Well it's taken me much longer to get this done than I imagined. If you thought I went overboard last time....!!

The last post was my first attempt at posting pics, and the captions didn't work. I should get it right this time.

We went lots of places with Renee:

--Andrea II on a rainy day. Renee has the better tan!

Renee and Denise at Andrea II

I talked about Andrea II in part one. Just don't miss it!

--Town Pier, daytime. The day snorkel was very interesting, the pilings under the pier are covered with coral and sponges you can view close-up, and there are millions of tiny fishes as well as eels. We saw so many I can’t remember them all, but a couple of the more memorable ones were the Sharp-nosed Butterfly Fish and the Butter Hamlet.

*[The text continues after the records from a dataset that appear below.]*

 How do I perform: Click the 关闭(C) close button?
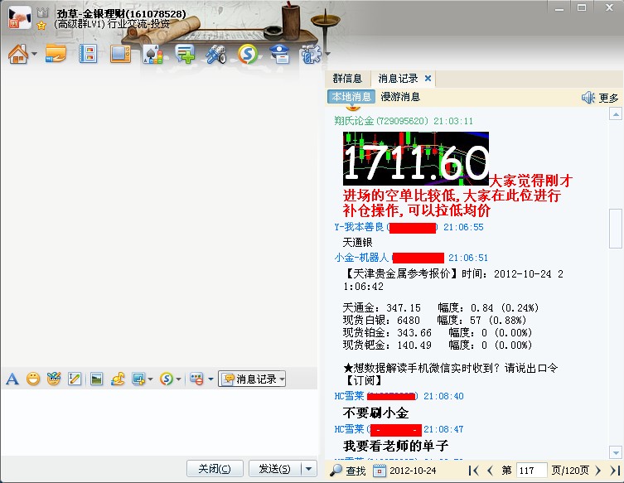tap(215, 469)
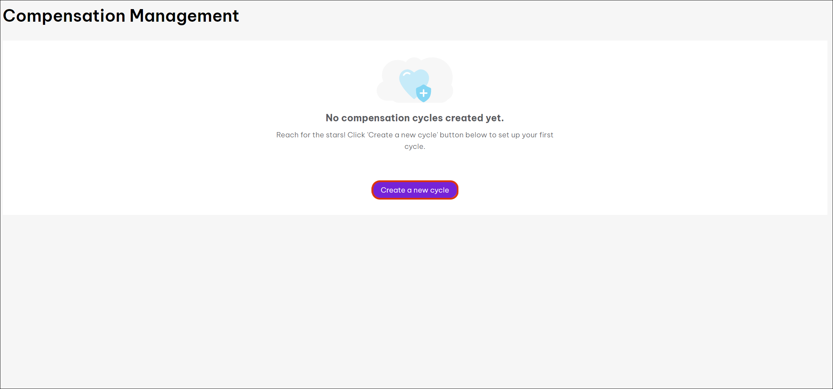Click quoted 'Create a new cycle' text in description
This screenshot has width=833, height=389.
pyautogui.click(x=403, y=135)
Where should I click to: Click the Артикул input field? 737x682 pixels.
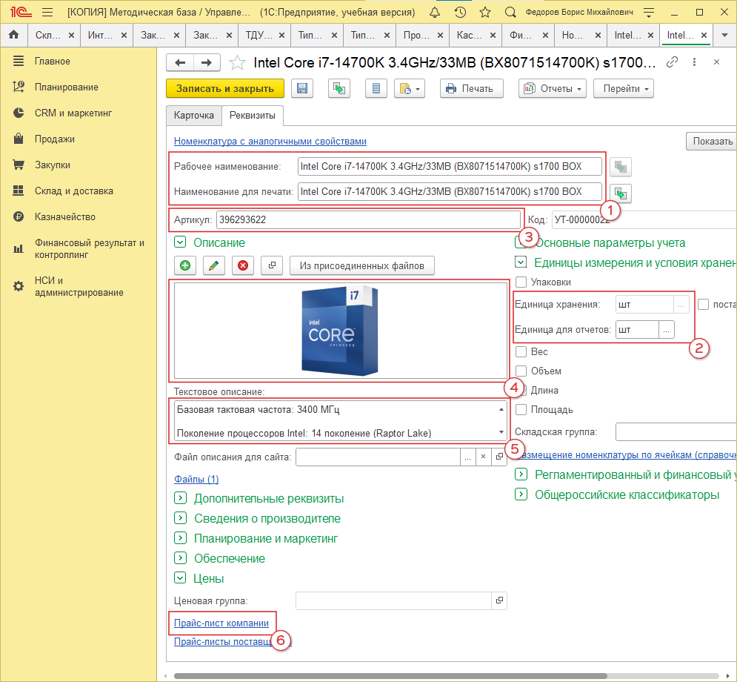[x=367, y=219]
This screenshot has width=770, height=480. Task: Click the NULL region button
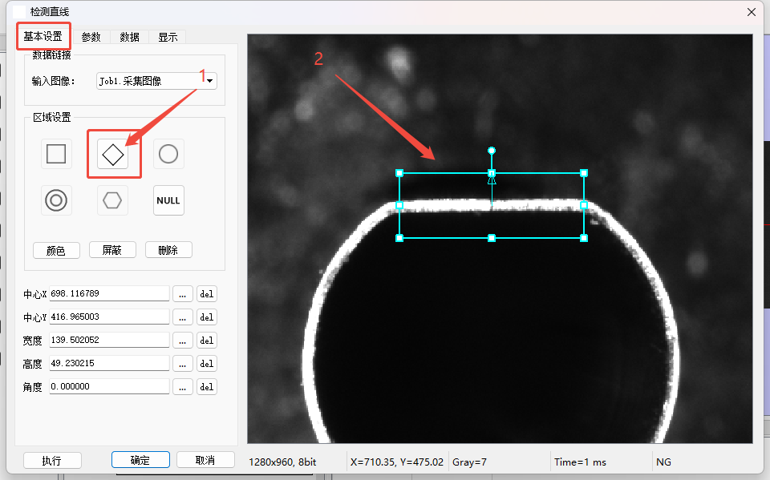click(168, 200)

--Town Pier, night. This was totally awesome! It is super easy to get in and out, even in the dark, the water is quite calm, and there are streetlights. As soon as we got in, right off the promenade north of It Rains Fishes next to a boat ramp, there were hundreds of shrimp, different varieties, including Banded Coral Shrimp, several Spiny Lobsters, and many Spotted Eels as well. It is really cool to see all the Parrotfish sleeping in the most unlikely seeming nooks and crannies. And the little orange corals (don’t remember the name, tube coral, maybe?) that look like little suction cups during the day are “blooming”, of course. And there are all sorts of fish you don’t see being active during the day, such as Spotted Drum, Soldiers, and Squirrels. But the things I remember the most were the big Sponge Crab (really amazing and weird) and those huge Tarpon! Oh and of course that famous giant Green Eel. Looks at least 8 or 9 feet long and about 10 inches thick. Do not miss this site if you get a chance, and be sure to thoroughly inspect the rocks lining the harbor on the way out to the pier and back to the promenade walk if you go. But go with Renee if you can. She always sees the cool stuff we would have missed without her, and knows what it is, too!

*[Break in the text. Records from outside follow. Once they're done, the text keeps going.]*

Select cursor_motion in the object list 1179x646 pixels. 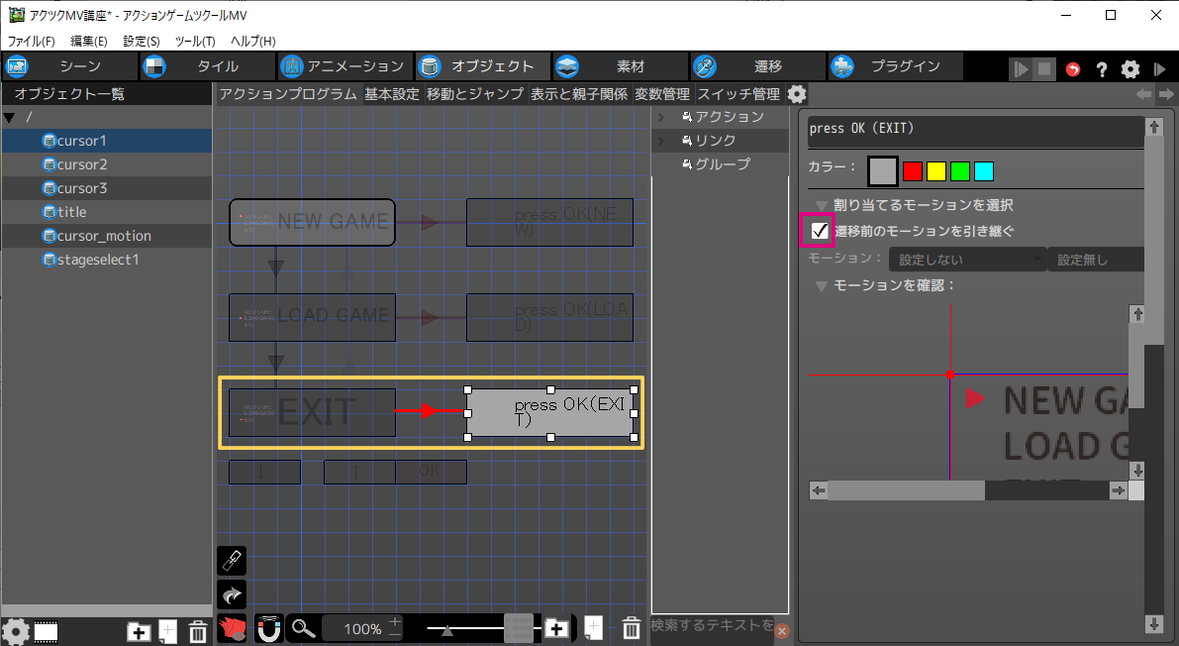click(104, 236)
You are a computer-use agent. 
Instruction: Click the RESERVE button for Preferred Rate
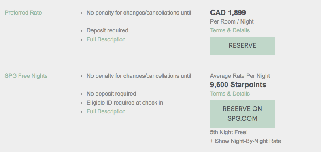(x=242, y=46)
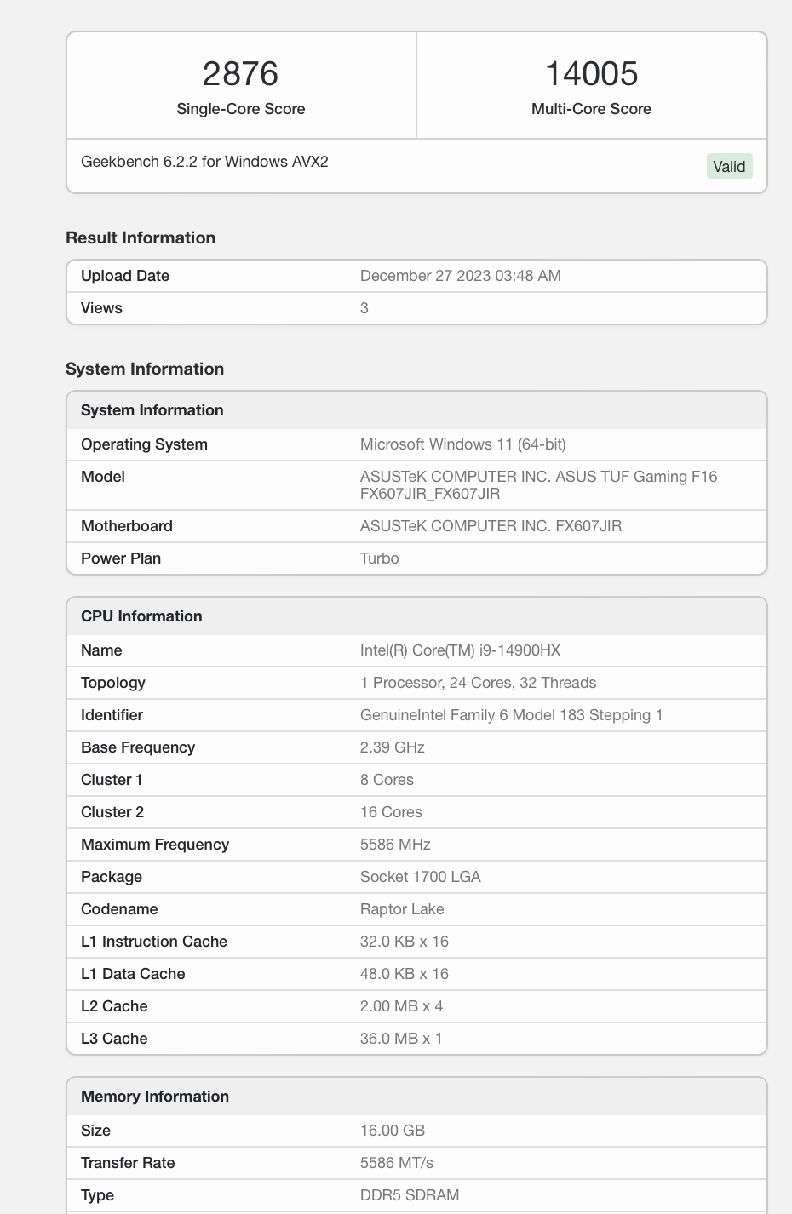Click the multi-core score value 14005
Viewport: 792px width, 1214px height.
591,74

--Divi Pier. When we got in, the water was pretty murky, and Renee was unsure how good it would be. But we saw a school of 12 squid (beautiful) and on the way back, a Frogfish. I don’t know how she ever finds those Frogfish, I could barely tell it was a fish when I was looking straight at it!

--Lac Bay. We parked by the beach shack between the shrimp farm and Sorobon, walked out across the shallows till we were near the point at the south end of the reef that protects the bay. Then we snorkeled out along the inside of the reef, keeping our distance from the big breakers. We saw many small fish, got a great close-up look at a big peacock flounder, enjoyed the activity around all the clumps of coral. There were some beautiful elkhorn corals here, too. All the anemones were lovely. Renee found an octopus in a crevice on the way back. Wow. This is a beautiful snorkel, don’t miss it! We went back on our own to do it again, but the water was a bit rougher and the current stronger. Seems to be best earlier in the day, Renee says if there are whitecaps inside the reef, don’t even bother.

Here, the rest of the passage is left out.